A
major retrospective photography exhibition Luke Swank: Modernist
Photographer will be on view at Carnegie Museum of Art from
November 5, 2005 through February
5, 2006. Active from the mid-to-late 1920s until his premature death in 1944,
Luke Swank was one of the pioneers of modernism in photography. At the height
of his career, his work was included in several prestigious exhibitions in
New York, Pittsburgh, Los Angeles, and San Francisco, and received praise
from critics, art historians, and renowned photographers. Widely recognized
during his lifetime, Swank has gone unnoticed since his death.
Swank’s large and varied body of work moved from an early
pictorial style in the late 1920s to precise, sharp, modernist
images that combine a documentary reality with abstraction and
the surreal. Swank’s photographs from the 1930s portray
the city of Pittsburgh, the nation’s center of industrial
innovation and economic vitality, as well as other industrial
subjects with a singular documentary vision. As Swank surveyed
his world he looked for subject matter that was vanishing from
the American scene. His circus images are seamless explorations
of the real and the surreal and his evocative photographs of
rural historic Pennsylvania architecture pay homage to form,
detail, and light.
Guest
curator Howard Bossen, professor of journalism at Michigan
State University
and adjunct curator of photography at the Kresge
Art Museum, East Lansing, aims to restore Swank’s place
in photographic history. Luke Swank: Modernist Photographer features
141 of the artist’s black-and-white photographs and a variety
of memorabilia, including exhibition announcements and catalogues,
books and magazines, correspondence, and personal items.
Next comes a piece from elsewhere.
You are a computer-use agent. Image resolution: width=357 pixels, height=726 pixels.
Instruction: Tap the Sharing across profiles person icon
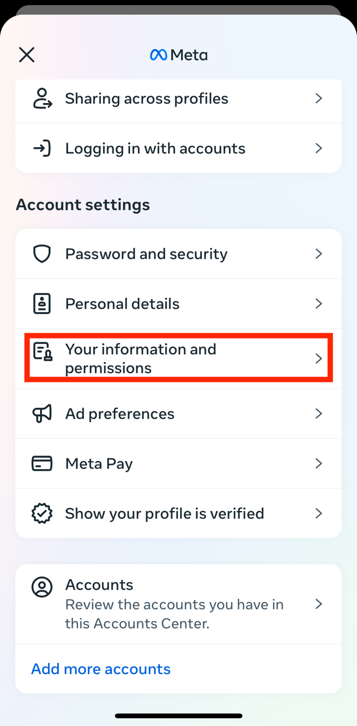[42, 98]

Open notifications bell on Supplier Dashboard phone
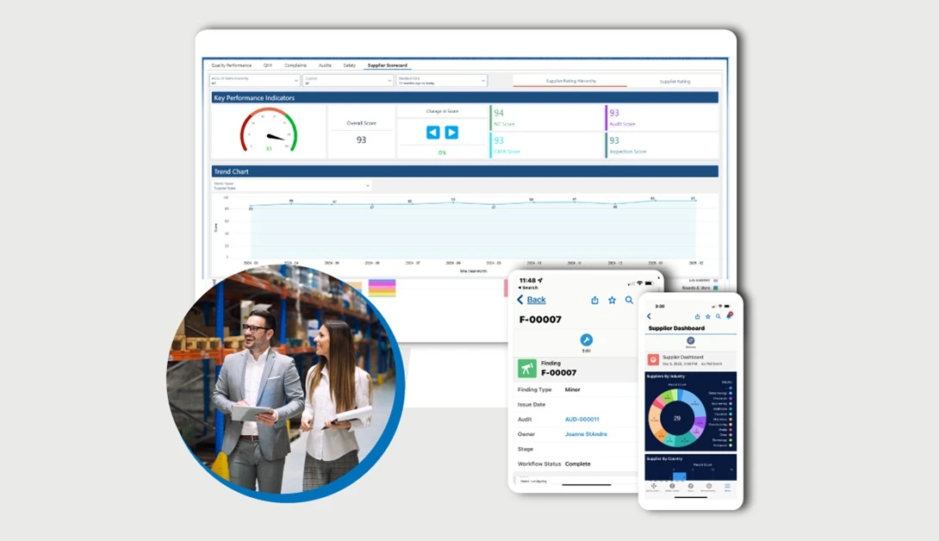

Bossen
has also written a book of the same title to accompany the exhibition.“What makes Swank’s vision unique,” says Bossen, “is
his combination of traditional machine age and social documentary
content with a dramatic and poetic use of light, form, and the
picture frame.”
Linda
Batis, former associate curator of fine arts at Carnegie Museum
of
Art, has worked with Bossen in organizing the exhibition
for Carnegie Museum of Art and the Kresge Art Museum, Michigan
State University, where it has been on view September 6–October
16, 2005.
Born
in 1890 to a Johnstown, Pennsylvania, mercantile family, Luke
Swank
graduated with a degree in horticulture from Pennsylvania
State Agricultural College (now Penn State University) and then
explored a variety of careers, including vegetable farmer and
dog trainer. He served in the U.S. Army during the first World
War, and was assigned to a research facility to study the manufacture
of poison gasses. After the war, Swank, his wife Grace, and son
Harry, returned to Johnstown, where he entered the family business
as manager of a hardware store; he later became manager of the
family automobile dealership. “Folklore has it that Luke
Swank first picked up a camera when he was nearly 40 and within
two years was exhibiting his work in New York’s Museum
of Modern Art,” says Bossen. “There is no doubt that
Swank was seriously exploring photography by the mid-1920s, and
by the late 1920s, he was an enlightened amateur aware of the
trends, practices, and controversies within art photography.” Swank’s
pictorial work in the 1920s used dramatic artificial lighting
and dark room manipulation to produce diffused and moody images.